**EXTRACTED TEXT**
+++
Chapter one had a brilliant opening:
“Ayla knew that she would die at the hands of a Christian, but according to her father’s foretelling, this would not happen until the third day of the month Zulqida in the year 490. Six months from now.”
As Julia, Beth and Theo have mentioned the cover is very striking, and I loved how it depicts the Middle-Eastern setting. If I saw this in a bookshop it would definitely make me intrigued enough to pick it up and have a closer look.
Immediately I found that the editing is of high quality, as is Rowntree’s prose which is both richly detailed but easy to be swept away by. Yes, there are typos like the others have mentioned, but not enough for me to feel jarred out of the story.
Unlike Beth, I thoroughly enjoyed the prologue, there is quite a bit of fantasy involved in this part and all the mystery reeled me in.
+++
**WHAT TO WORK ON**
(1) Reproduce the passage from the book review, starting with "Immediately I found" and going on through "of the story.".
(2) In the records, rewrite the lines starting with the line with "Change line separator via CRLF button" and going on through the line with "pyautogui.click(x=1151, y=477)", putting "control" wherever "button" appears and leaving everything else unchanged. Return only those lines.

Word and element pointing entries:
+++
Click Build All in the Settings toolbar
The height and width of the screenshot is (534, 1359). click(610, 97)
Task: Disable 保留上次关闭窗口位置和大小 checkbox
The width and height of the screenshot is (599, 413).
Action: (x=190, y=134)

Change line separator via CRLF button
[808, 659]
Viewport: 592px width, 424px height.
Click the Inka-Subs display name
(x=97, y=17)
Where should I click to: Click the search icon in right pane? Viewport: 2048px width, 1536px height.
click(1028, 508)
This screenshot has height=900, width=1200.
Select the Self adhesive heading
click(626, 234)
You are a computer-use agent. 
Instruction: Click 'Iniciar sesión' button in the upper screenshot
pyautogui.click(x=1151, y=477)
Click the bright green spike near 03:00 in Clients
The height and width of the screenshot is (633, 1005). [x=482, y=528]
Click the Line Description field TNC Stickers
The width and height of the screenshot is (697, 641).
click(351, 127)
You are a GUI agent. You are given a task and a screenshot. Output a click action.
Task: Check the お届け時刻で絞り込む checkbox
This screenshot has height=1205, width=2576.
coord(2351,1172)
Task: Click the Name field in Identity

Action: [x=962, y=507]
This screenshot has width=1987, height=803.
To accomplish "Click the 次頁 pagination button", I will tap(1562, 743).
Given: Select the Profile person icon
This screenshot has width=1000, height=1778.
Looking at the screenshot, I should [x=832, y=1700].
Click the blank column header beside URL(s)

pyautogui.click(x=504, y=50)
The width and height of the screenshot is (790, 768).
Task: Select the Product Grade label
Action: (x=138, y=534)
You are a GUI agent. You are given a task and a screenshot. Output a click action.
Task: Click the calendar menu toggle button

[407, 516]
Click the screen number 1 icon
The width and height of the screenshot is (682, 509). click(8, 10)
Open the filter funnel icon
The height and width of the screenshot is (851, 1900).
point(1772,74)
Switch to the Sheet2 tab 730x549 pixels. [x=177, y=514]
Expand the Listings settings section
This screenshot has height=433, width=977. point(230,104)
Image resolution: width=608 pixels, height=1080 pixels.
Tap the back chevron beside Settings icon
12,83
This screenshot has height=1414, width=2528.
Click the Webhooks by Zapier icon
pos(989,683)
+++
**OUTPUTS**
(1)
Immediately I found that the editing is of high quality, as is Rowntree’s prose which is both richly detailed but easy to be swept away by. Yes, there are typos like the others have mentioned, but not enough for me to feel jarred out of the story.

(2)
Change line separator via CRLF control
[808, 659]
Viewport: 592px width, 424px height.
Click the Inka-Subs display name
(x=97, y=17)
Where should I click to: Click the search icon in right pane? Viewport: 2048px width, 1536px height.
click(1028, 508)
This screenshot has height=900, width=1200.
Select the Self adhesive heading
click(626, 234)
You are a computer-use agent. 
Instruction: Click 'Iniciar sesión' control in the upper screenshot
pyautogui.click(x=1151, y=477)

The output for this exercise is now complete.